It's Sunday afternoon. We've spent most of the day hiking through Islamic Cairo, looking at mosques built during Crusader times, from about 1000 to the 1500s. We visited an Ottoman house recently restored by the government -- only 150 rooms with gardens, courtyards and separate quarters for men and wome, and all decorated with the most beautiful wooden and marble carvings, Islamic arabesque, frame and meander floral and geometric designs mixed together.
The traffic continues to amaze us. Some 16 million people live in Cairo. These people are masterful drivers. They drive with grace, not paying attention to signals, and pedestrians weave in and out of heavy traffic going 50 miles an hour as if they were dancers. Yet we've seen no accidents.
Our new hotel, the Victorian Hotel, is very quiet, a holdover from British colonial days, and our breakfasts sumptuous. Imagine a breakfast of fresh croissants, hot coffee or tea with milk, English style, then add eggs or cereal, with breakfast beans (called fool, very traditional), pita with sharp cheese. . . oh, I almost forgot, sweet rolls, green olives, lots of very fresh tomatoes and cucumbers (like we eat during summer only), and halvah (if you like it) or for that final taste treat, a bit of baklava. Ah, truly, life is rough!
Yesterday, we spent about five hours hiking around the pyramid complex at Giza. The pyramids seem much larger to me than those in Mexico, and I realize how very little we learn from photographs! When I read of how many tons each pyramid block weighed, I imagined how very huge each block was. Here, the blocks seem more manageable, but the overall size of the pyramid is truly overwhelming, a man-made mountain, awe-inspiring. Often photographed as an individual icon, the pyramids actually fit into a large funerary complex. For example, along side the largest pyramid, that of Cheops, sits three smaller little crumbled hills of pyramids which once honored his several wives and daughter.
The three major pyramids are lined up precisely, but of different sizes. What surprises me is how often we think of the pyramids as a major symbol of Egypt, yet they really were built by a father, son, and grandfather, over the space of about 150-200 years. The reign of the pharaohs lasted several thousand years, temples from many different dynasties dot the Nile; these seem a more lasting testament to pharonic culture, yet the pyramids still mystify us. Walking around the Sphinx was a real pleasure, and I did take many magnificant pictures.
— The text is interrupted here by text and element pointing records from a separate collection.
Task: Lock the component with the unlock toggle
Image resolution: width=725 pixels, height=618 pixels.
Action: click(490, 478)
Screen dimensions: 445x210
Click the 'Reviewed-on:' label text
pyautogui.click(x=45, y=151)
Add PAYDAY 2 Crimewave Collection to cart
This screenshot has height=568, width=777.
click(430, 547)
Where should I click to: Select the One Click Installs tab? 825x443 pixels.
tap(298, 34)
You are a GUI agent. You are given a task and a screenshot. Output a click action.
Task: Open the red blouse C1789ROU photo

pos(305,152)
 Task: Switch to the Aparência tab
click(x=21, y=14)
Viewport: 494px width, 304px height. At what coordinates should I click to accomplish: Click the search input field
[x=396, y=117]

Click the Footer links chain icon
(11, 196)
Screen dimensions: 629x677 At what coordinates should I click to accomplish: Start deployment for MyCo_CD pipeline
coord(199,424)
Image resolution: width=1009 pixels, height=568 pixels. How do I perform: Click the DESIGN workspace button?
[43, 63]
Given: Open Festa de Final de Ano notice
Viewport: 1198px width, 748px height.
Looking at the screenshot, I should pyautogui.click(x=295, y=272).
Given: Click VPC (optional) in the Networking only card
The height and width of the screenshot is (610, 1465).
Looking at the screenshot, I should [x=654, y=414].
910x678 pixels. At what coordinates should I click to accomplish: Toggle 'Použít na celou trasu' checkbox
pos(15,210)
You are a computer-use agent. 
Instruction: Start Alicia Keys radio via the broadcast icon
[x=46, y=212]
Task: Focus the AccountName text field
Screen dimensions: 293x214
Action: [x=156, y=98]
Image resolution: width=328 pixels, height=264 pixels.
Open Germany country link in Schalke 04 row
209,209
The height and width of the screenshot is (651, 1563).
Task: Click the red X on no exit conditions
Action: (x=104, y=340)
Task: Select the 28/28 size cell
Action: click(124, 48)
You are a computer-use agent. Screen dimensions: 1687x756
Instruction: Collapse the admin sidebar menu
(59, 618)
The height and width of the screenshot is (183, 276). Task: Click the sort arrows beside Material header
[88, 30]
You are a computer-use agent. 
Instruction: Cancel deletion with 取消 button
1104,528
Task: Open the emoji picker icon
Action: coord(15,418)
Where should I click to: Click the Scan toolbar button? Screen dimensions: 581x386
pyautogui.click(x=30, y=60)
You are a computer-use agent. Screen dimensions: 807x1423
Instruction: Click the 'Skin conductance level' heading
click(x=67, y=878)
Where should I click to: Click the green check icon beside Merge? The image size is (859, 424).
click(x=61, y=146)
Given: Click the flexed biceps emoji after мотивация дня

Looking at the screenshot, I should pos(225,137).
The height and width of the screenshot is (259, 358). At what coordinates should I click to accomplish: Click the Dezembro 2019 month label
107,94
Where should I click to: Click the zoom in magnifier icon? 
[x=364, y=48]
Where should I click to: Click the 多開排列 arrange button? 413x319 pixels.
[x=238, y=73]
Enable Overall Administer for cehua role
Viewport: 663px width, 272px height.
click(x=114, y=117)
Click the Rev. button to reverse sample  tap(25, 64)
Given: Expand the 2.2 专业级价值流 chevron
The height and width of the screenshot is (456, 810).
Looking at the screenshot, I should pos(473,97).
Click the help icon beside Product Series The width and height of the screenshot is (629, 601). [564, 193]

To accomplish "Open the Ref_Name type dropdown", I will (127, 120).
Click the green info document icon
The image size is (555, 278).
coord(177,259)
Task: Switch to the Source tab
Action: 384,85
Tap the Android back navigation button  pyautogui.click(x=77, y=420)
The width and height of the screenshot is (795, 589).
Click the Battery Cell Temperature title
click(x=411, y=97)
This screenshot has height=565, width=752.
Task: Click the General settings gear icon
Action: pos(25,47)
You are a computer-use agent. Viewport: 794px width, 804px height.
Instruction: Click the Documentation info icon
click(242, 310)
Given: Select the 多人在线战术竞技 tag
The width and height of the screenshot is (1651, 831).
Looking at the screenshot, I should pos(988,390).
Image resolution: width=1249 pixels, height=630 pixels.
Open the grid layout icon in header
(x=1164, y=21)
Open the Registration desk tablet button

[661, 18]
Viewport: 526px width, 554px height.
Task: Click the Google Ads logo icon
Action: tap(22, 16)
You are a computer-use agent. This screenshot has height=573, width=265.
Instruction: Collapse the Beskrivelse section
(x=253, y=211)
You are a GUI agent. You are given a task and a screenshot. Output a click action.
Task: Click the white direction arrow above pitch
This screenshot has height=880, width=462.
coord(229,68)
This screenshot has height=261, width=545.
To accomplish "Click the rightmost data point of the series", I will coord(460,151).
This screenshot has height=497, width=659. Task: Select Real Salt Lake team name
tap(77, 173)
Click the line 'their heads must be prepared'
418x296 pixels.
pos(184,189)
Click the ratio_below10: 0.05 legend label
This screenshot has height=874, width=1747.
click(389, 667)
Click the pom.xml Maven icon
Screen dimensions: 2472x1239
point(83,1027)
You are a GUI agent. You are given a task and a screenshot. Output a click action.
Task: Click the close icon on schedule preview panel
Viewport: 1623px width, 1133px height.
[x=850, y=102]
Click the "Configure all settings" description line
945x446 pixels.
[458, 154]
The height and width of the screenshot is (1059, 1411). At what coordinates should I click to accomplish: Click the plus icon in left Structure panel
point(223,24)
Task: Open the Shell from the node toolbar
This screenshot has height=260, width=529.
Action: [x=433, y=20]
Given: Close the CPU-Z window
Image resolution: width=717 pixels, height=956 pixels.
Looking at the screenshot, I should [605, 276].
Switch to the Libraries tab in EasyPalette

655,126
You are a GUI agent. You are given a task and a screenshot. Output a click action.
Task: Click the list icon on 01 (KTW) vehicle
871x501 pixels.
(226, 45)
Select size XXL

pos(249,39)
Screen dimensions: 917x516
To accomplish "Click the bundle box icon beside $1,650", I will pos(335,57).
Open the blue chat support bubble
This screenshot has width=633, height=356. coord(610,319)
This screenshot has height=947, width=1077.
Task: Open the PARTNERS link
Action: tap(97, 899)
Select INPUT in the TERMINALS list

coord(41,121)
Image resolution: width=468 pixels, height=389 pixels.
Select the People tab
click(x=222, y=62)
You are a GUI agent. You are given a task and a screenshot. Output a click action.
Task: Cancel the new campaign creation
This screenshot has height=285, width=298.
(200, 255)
The most impressive of all, though, was the solar barque, the boat intended to ferry the ka-soul of Cheops to the afterlife. This amazing boat, (large enough for 24 people and their families) has been completed reconstructed and housed in its own museum. Wow!
At the pyramids we saw many Bedoin camels, all decorated with flamboyant colors. These animals are amazing -- such long, straggly, awkward legs; yet they can run like the wind, and their cries are so evocative. Traders also offered us horse rides on beautiful horses; we learned quickly how to say no in Arabic! We hiked our feet off and learned new words for sore feet! I'm slowly learning to be comfortable in very crowded streets and to duck the traffic. All is well here in the land of perpetual sun.